Write out the passage on laboratory medicine in medical education word for word, from "Graduating medical students" to "and result interpretation.".

DOCUMENT EXTRACT:
········

The combination of new topics being covered and a more integrated educational approach risks dilution of disciplines such as pathology, including laboratory medicine, with the net result contributing to misconceptions about the field of pathology and laboratory medicine [25].
Graduating medical students are expected to correctly order the appropriate test or assay from an ever-growing and increasingly complex test menu. Medical students are at an ideal point in their medical education path to benefit from learning a more robust and thoughtful approach to laboratory medicine. They can learn the science of errors in all three phases of laboratory testing, how to optimize the likelihood of receiving a biologically relevant test result, and to frequently consult experts on test selection and result interpretation.
Formal laboratory medicine education will help to establish laboratory stewardship principles while reinforcing the critical thinking processes needed to establish an accurate diagnosis [20], with the added benefit of stimulating interest in the field of pathology and laboratory medicine. Furthermore, this is in line with the “Choosing Wisely” initiative. The aim of this initiative, started in 2012, is to change physician behavior leading to higher quality care, lower costs, more efficient use of the clinical laboratories, and empowering patients in their health care decisions [26]. “Choosing Wisely” underscores the need for medical students to understand basic principles of laboratory medicine in order to ask questions before ordering lab tests and to respond to patient questions. In fact, the American Medical Association (AMA) House of Delegates recently approved a policy put forth by the Council on Medical Education supporting the “Choosing Wisely” program in an effort “to promote educational resources regarding appropriate test ordering and interpretation” [27]. So how do we address these issues? Fortunately, laboratory medicine can be incorporated into several already existing curricular frameworks.
Entrustable Professional Activities
One such curricular framework is the Core Entrustable Professional Activities (EPAs) for entering residency, which were designed by the American Association of Medical Colleges (AAMC) in an effort to standardize knowledge, behaviors, and skills for the undifferentiated medical student [28]. The EPAs are a road map, recognizing that teaching, learning, and assessment can happen over a longitudinal time period.
The EPAs are divided into 13 core activities, including skills and topics such as gathering a patient history, developing a differential diagnosis, clinical reasoning, documentation of patient encounters, patient presentations, and working in inter-professional teams. Importantly, EPA 3 focuses on laboratory testing. Although laboratory testing is only explicitly stated in EPA 3, laboratory testing underlies, and is part of, many more of the EPAs.
Although the AAMC has developed the core EPAs and provides guidance for evaluating and assessing behaviors at different levels of a student’s progression throughout medical school, each medical school has the opportunity to develop their own implementation assessment methods. Laboratory medicine educators should be included in discussions for implementing EPA 3, as they would be invaluable and able to underscore the need for integration of core clinical laboratory educational activities in the curriculum.
Health System Science
Another UME framework in which to consider laboratory medicine is the Health System Science (HSS) curriculum. This curriculum was designed by the AMA to increase knowledge in medical students practicing in a modern health care environment [29, 30]. Many medical schools are integrating HSS as the third pillar in the UME curriculum. HSS incorporates a system approach of essential medical practice that is necessary for medical students to understand in the context of the challenges in modern system-based practice.

········

DATASET EXTRACT:
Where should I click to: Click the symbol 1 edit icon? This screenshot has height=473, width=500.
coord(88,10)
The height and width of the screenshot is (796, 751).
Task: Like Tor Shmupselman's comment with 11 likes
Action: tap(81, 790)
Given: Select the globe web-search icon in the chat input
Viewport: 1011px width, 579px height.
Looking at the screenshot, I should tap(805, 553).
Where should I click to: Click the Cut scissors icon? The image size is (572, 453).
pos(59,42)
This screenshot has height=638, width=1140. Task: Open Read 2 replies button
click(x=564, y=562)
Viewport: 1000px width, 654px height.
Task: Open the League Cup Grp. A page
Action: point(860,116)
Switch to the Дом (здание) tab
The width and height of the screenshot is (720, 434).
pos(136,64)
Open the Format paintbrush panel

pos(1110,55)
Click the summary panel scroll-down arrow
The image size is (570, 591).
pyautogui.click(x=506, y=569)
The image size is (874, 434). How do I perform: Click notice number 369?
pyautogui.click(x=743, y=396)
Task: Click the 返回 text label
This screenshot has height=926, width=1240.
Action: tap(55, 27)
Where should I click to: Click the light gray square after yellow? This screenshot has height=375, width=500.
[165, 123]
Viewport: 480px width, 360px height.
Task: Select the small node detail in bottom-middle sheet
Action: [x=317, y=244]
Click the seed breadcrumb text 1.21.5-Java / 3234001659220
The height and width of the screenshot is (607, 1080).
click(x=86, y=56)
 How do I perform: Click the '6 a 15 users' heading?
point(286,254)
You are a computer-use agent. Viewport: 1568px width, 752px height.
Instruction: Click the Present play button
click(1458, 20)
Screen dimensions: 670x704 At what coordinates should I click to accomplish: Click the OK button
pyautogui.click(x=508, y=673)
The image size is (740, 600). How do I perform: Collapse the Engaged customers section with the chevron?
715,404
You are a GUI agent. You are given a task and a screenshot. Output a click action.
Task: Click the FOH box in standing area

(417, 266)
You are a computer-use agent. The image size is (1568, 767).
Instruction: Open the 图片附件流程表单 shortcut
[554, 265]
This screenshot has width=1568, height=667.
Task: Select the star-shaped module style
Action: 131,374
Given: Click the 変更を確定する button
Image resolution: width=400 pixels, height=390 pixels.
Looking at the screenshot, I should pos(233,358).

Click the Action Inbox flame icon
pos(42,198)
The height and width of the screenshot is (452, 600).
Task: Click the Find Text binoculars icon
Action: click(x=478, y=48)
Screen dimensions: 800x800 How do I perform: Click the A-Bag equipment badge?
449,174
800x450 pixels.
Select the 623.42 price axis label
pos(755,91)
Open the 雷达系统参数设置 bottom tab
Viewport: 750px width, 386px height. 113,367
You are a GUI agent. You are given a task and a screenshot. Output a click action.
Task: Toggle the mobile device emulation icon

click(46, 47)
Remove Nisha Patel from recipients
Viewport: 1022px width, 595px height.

········

TASK RESULT:
Graduating medical students are expected to correctly order the appropriate test or assay from an ever-growing and increasingly complex test menu. Medical students are at an ideal point in their medical education path to benefit from learning a more robust and thoughtful approach to laboratory medicine. They can learn the science of errors in all three phases of laboratory testing, how to optimize the likelihood of receiving a biologically relevant test result, and to frequently consult experts on test selection and result interpretation.